Last November I was in a place called Mogopa in the Western Transvaal. Mogopa is a little village, a settlement some 70 years old, where over the years black people have built for themselves a stable community. Of course, they were still black people in white South Africa, which meant that the men had to leave their families and the village to go to work in the white cities. It meant that they were still poor, oppressed, and rejected. The people in Mogopa had their own school and their own churches. They were happy that they did not live in a so-called "homeland"; they had bought their land from the government 70 years ago.
But then they heard that Mogopa was a "black spot" in white-declared land. They were going to lose their land, and they would receive little or no compensation. The government, this anti-communist, "Christian" government, had broken down their schools and their churches, had cut off the water supply, and were getting ready to send in the army and the bulldozers to remove the people of Mogopa. And that is why we went, the "visible" leaders of the church, to pray with the people of Mogopa.

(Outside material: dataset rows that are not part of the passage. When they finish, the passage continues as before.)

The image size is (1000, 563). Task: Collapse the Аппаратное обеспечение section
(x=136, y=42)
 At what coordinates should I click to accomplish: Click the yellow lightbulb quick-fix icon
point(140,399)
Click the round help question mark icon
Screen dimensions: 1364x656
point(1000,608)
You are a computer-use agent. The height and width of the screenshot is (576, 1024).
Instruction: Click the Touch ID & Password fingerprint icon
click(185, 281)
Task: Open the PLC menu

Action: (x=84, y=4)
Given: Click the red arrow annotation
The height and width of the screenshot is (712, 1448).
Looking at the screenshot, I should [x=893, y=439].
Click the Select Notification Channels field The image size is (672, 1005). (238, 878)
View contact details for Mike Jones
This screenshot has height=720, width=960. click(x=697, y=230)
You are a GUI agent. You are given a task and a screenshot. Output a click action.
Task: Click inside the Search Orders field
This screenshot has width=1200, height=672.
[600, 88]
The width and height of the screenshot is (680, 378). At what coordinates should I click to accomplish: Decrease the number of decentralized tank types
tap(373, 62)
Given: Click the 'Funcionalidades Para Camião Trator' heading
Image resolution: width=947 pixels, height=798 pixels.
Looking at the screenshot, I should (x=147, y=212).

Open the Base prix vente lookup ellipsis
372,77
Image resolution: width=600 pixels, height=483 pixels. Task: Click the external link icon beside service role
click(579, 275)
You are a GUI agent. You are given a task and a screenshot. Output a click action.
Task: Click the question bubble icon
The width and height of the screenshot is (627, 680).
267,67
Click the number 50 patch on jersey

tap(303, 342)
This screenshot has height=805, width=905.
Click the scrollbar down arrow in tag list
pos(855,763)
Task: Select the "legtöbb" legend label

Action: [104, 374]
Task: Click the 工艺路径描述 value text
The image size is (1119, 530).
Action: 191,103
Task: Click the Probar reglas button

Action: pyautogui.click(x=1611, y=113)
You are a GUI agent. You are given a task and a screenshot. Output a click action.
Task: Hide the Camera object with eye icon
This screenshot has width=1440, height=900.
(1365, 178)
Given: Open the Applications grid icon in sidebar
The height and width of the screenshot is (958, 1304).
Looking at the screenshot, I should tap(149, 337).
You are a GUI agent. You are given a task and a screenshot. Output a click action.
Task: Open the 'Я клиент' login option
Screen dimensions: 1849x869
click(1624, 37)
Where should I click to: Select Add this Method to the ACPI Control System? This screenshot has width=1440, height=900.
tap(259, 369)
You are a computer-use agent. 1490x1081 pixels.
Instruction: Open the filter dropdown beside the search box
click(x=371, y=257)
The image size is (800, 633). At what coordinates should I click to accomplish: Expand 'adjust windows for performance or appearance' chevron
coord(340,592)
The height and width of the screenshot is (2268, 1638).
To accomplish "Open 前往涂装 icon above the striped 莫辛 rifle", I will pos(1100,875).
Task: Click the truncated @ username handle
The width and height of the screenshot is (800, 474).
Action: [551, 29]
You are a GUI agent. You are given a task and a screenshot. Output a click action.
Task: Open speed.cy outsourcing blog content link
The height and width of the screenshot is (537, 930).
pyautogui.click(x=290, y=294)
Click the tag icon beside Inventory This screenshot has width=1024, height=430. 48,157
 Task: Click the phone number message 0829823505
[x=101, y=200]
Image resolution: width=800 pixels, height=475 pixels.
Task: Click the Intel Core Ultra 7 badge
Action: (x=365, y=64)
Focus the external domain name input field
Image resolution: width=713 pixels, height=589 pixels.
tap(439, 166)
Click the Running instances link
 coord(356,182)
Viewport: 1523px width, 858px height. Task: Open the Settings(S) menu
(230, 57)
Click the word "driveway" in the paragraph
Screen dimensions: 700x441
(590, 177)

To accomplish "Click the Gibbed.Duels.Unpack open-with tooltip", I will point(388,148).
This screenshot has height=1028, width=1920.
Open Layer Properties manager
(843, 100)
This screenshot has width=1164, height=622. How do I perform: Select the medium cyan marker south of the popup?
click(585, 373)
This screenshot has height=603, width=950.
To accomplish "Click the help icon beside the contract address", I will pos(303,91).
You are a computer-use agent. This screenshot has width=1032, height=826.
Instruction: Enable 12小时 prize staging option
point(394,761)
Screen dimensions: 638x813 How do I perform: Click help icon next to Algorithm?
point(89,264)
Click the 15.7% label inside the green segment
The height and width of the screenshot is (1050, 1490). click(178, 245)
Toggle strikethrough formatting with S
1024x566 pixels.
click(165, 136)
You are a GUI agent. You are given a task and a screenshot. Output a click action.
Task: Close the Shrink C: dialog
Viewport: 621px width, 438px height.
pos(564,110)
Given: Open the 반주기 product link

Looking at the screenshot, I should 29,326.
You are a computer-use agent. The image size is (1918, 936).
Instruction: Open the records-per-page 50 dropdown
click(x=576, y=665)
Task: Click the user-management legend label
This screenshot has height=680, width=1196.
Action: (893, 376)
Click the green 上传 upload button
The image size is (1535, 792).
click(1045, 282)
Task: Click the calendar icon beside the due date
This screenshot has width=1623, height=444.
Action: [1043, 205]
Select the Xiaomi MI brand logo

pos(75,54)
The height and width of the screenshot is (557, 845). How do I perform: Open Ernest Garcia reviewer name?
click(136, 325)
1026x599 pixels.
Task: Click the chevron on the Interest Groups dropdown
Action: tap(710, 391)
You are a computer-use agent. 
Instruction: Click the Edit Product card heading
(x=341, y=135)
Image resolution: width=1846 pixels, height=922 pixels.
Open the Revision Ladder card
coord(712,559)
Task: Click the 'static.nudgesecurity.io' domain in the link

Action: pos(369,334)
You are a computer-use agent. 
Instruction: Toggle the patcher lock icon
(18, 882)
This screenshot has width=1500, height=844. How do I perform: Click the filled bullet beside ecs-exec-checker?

As I stood watching those proud people being reduced to utter confusion and helplessness—people who for so long had sustained themselves—I wondered what we were doing there. If not today, then tomorrow the bulldozers would come. We could not hope to be a protecting shield for these people. We knew that the government would stop at nothing to execute its plan. Why would a government that does not stop at killing children in the streets to protect its position care for the presence of the church in Mogopa?